Work item: Check every line of the data for the word "will", and copy those that have it.

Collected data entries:
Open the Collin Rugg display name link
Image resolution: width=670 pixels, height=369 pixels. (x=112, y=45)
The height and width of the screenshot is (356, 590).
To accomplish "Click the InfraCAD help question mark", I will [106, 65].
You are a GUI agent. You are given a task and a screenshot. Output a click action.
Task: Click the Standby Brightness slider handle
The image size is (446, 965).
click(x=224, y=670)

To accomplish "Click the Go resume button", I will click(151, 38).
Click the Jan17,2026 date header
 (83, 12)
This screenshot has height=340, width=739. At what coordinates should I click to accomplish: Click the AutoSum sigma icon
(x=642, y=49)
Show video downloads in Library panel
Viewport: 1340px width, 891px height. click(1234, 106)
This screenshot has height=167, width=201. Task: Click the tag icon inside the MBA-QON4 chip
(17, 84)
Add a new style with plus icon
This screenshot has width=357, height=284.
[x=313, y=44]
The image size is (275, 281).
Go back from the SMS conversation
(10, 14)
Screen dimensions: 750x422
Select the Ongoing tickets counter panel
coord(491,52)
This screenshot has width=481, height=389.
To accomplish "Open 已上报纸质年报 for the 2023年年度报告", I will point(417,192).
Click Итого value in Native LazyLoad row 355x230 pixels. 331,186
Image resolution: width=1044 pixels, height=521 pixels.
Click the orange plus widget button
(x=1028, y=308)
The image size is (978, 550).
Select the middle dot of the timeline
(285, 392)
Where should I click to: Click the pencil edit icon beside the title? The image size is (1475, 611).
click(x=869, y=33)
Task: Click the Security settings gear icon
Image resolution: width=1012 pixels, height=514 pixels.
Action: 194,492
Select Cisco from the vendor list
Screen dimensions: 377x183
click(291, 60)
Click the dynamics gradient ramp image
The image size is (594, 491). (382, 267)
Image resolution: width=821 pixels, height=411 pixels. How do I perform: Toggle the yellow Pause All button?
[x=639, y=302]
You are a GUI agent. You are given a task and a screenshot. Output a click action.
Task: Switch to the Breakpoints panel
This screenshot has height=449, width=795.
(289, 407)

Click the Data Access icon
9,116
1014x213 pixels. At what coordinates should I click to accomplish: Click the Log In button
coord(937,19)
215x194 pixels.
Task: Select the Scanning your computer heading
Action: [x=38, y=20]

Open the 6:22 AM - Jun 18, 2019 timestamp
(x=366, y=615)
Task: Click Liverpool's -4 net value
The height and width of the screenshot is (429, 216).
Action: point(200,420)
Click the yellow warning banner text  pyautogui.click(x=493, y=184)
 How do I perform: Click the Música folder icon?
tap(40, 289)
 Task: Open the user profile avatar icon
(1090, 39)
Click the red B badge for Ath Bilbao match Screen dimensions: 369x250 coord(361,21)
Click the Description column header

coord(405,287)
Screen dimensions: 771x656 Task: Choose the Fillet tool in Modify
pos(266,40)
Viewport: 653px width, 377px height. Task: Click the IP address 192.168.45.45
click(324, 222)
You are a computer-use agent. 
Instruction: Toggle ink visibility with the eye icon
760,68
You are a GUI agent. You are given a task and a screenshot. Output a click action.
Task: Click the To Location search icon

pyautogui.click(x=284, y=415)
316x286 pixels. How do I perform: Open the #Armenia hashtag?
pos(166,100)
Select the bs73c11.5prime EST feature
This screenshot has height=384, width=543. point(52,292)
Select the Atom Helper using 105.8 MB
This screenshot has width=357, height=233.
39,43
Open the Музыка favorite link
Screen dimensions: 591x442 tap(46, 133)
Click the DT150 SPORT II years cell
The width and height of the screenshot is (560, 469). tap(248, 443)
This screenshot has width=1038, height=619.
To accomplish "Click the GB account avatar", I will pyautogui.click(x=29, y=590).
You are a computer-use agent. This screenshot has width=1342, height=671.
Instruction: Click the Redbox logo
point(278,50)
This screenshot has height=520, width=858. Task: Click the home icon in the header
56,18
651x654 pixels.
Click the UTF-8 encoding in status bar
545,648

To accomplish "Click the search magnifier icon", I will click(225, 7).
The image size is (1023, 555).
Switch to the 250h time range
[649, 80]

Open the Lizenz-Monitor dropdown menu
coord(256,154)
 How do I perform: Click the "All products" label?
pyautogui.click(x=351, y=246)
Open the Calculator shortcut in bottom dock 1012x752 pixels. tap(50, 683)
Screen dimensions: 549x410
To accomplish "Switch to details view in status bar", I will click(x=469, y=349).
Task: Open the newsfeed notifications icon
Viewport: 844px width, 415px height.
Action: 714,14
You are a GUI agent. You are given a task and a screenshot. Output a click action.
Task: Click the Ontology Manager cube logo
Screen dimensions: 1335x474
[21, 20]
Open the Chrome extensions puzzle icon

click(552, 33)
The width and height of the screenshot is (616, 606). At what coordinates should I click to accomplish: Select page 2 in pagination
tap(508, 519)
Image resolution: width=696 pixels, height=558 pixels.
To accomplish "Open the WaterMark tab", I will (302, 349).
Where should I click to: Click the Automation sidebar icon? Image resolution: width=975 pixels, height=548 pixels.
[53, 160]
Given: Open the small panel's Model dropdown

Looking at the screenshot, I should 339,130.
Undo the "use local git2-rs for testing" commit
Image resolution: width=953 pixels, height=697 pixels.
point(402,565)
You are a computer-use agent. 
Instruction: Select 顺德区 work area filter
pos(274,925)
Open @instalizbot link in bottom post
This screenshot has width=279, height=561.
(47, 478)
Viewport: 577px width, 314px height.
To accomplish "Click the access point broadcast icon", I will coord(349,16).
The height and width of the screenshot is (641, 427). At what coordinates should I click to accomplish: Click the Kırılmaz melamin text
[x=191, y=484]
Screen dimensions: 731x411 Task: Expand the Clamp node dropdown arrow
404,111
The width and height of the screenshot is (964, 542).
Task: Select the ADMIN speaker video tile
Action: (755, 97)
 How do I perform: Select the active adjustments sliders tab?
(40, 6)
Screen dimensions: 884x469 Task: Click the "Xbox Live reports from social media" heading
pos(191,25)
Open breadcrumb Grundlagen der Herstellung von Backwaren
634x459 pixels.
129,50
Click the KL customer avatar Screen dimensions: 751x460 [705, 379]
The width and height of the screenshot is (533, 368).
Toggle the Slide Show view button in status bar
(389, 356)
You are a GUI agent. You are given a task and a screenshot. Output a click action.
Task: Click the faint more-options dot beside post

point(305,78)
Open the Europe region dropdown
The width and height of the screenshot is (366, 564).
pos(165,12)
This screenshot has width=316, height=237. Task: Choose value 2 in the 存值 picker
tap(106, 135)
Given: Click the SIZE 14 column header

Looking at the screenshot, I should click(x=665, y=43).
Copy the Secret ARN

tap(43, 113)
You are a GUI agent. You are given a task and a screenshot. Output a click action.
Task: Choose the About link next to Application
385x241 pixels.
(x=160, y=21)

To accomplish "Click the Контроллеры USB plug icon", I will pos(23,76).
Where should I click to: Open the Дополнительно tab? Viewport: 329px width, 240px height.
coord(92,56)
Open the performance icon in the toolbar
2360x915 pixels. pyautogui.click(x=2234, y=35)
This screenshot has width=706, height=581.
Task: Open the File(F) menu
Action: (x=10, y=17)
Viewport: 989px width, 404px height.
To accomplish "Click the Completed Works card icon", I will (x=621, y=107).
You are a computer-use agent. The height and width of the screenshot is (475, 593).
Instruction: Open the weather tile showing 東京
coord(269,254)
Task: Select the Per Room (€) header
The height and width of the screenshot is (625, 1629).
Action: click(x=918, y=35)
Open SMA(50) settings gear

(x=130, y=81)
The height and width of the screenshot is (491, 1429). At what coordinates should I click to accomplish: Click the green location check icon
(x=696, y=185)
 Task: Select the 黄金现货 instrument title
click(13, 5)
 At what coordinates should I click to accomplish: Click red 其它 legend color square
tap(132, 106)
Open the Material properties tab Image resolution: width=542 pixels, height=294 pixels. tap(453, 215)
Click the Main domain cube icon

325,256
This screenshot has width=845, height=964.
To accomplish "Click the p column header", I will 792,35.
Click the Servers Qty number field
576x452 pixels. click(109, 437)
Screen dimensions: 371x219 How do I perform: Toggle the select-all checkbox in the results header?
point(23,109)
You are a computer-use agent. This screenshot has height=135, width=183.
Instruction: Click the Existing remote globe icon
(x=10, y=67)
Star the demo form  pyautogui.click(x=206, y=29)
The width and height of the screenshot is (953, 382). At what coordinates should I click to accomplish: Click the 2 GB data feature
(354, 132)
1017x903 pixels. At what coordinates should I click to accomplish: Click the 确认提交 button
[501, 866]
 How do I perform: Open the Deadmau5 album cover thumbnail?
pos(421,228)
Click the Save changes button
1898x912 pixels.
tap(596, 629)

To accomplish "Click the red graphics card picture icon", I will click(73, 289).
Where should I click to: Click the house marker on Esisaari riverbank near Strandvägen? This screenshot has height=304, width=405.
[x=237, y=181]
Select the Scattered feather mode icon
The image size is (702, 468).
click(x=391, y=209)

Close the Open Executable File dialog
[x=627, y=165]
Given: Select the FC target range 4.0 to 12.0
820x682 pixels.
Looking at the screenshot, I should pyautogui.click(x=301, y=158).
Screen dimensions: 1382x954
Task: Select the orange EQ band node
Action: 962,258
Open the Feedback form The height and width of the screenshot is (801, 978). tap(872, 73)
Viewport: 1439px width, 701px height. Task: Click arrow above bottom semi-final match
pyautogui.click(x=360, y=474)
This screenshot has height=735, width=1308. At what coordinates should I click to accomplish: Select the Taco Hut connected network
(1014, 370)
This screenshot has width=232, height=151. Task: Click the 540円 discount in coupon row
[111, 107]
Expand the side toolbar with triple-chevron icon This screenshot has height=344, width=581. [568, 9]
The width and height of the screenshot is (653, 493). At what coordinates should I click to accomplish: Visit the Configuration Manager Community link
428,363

Result:
To accomplish "Click the InfraCAD help question mark", I will [106, 65].
To accomplish "Click the Go resume button", I will click(151, 38).
To accomplish "Open 已上报纸质年报 for the 2023年年度报告", I will point(417,192).
To accomplish "Click the GB account avatar", I will pyautogui.click(x=29, y=590).
To accomplish "Click the search magnifier icon", I will click(225, 7).
To accomplish "Switch to details view in status bar", I will click(x=469, y=349).
To accomplish "Open the WaterMark tab", I will (302, 349).
To accomplish "Click the access point broadcast icon", I will coord(349,16).
To accomplish "Click the Контроллеры USB plug icon", I will pos(23,76).
To accomplish "Click the Completed Works card icon", I will (x=621, y=107).
To accomplish "Click the p column header", I will 792,35.
To accomplish "Click the red graphics card picture icon", I will click(73, 289).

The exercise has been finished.